*** Opening DATA LISTING ***

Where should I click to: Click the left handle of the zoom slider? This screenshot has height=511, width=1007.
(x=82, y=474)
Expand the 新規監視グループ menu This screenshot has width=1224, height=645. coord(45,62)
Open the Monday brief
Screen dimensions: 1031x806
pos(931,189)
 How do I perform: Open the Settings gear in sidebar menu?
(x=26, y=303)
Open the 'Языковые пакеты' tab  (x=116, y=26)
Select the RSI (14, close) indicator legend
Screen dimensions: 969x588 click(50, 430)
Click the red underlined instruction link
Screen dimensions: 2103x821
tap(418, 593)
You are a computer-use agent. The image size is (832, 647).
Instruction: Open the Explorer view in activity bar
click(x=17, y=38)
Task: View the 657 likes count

*** Closing DATA LISTING ***

## [EXERCISE DIRECTIONS]
Exact output of every entry is required.

## [REPLY]
Where should I click to: Click the left handle of the zoom slider? This screenshot has height=511, width=1007.
(x=82, y=474)
Expand the 新規監視グループ menu This screenshot has width=1224, height=645. coord(45,62)
Open the Monday brief
Screen dimensions: 1031x806
pos(931,189)
 How do I perform: Open the Settings gear in sidebar menu?
(x=26, y=303)
Open the 'Языковые пакеты' tab  (x=116, y=26)
Select the RSI (14, close) indicator legend
Screen dimensions: 969x588 click(50, 430)
Click the red underlined instruction link
Screen dimensions: 2103x821
tap(418, 593)
You are a computer-use agent. The image size is (832, 647).
Instruction: Open the Explorer view in activity bar
click(x=17, y=38)
Task: View the 657 likes count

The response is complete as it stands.